• _Materials provided_:
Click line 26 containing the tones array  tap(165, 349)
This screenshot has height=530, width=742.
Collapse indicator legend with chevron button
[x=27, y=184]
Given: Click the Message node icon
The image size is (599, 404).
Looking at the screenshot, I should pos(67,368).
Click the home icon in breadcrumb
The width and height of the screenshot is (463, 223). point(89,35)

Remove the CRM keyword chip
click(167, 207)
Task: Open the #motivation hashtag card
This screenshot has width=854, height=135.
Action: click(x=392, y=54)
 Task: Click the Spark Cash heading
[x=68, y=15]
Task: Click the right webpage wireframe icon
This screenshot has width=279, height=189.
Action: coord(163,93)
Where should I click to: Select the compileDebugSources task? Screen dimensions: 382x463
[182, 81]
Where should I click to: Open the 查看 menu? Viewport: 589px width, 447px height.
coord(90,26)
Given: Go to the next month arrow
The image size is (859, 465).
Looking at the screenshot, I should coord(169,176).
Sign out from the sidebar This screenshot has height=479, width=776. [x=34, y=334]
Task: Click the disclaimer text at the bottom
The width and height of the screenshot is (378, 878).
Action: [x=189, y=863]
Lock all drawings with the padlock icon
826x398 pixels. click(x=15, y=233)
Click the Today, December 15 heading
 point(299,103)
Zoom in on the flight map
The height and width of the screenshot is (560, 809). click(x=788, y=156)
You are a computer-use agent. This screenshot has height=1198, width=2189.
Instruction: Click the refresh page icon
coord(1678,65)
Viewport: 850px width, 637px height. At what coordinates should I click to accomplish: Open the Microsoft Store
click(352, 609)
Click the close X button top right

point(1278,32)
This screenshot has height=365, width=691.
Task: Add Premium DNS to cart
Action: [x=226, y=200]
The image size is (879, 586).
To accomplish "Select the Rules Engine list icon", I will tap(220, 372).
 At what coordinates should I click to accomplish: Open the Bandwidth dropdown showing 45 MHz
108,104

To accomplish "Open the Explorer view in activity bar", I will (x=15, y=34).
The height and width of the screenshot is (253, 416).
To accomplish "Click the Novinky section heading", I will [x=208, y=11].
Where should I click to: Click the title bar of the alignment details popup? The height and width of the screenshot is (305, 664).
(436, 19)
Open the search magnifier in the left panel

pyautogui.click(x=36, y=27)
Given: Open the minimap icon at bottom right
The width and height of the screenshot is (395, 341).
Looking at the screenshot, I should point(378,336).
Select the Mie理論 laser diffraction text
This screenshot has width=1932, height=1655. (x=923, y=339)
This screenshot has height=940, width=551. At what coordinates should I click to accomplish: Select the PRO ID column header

• _Description of the task_:
Repeat every one of the records above, line for line and without any change.

• _Written answer_:
Click line 26 containing the tones array  tap(165, 349)
This screenshot has height=530, width=742.
Collapse indicator legend with chevron button
[x=27, y=184]
Given: Click the Message node icon
The image size is (599, 404).
Looking at the screenshot, I should pos(67,368).
Click the home icon in breadcrumb
The width and height of the screenshot is (463, 223). point(89,35)

Remove the CRM keyword chip
click(167, 207)
Task: Open the #motivation hashtag card
This screenshot has width=854, height=135.
Action: click(x=392, y=54)
 Task: Click the Spark Cash heading
[x=68, y=15]
Task: Click the right webpage wireframe icon
This screenshot has width=279, height=189.
Action: coord(163,93)
Where should I click to: Select the compileDebugSources task? Screen dimensions: 382x463
[182, 81]
Where should I click to: Open the 查看 menu? Viewport: 589px width, 447px height.
coord(90,26)
Given: Go to the next month arrow
The image size is (859, 465).
Looking at the screenshot, I should coord(169,176).
Sign out from the sidebar This screenshot has height=479, width=776. [x=34, y=334]
Task: Click the disclaimer text at the bottom
The width and height of the screenshot is (378, 878).
Action: [x=189, y=863]
Lock all drawings with the padlock icon
826x398 pixels. click(x=15, y=233)
Click the Today, December 15 heading
 point(299,103)
Zoom in on the flight map
The height and width of the screenshot is (560, 809). click(x=788, y=156)
You are a computer-use agent. This screenshot has height=1198, width=2189.
Instruction: Click the refresh page icon
coord(1678,65)
Viewport: 850px width, 637px height. At what coordinates should I click to accomplish: Open the Microsoft Store
click(352, 609)
Click the close X button top right

point(1278,32)
This screenshot has height=365, width=691.
Task: Add Premium DNS to cart
Action: [x=226, y=200]
The image size is (879, 586).
To accomplish "Select the Rules Engine list icon", I will tap(220, 372).
 At what coordinates should I click to accomplish: Open the Bandwidth dropdown showing 45 MHz
108,104

To accomplish "Open the Explorer view in activity bar", I will (x=15, y=34).
The height and width of the screenshot is (253, 416).
To accomplish "Click the Novinky section heading", I will [x=208, y=11].
Where should I click to: Click the title bar of the alignment details popup? The height and width of the screenshot is (305, 664).
(436, 19)
Open the search magnifier in the left panel

pyautogui.click(x=36, y=27)
Given: Open the minimap icon at bottom right
The width and height of the screenshot is (395, 341).
Looking at the screenshot, I should point(378,336).
Select the Mie理論 laser diffraction text
This screenshot has width=1932, height=1655. (x=923, y=339)
This screenshot has height=940, width=551. At what coordinates should I click to accomplish: Select the PRO ID column header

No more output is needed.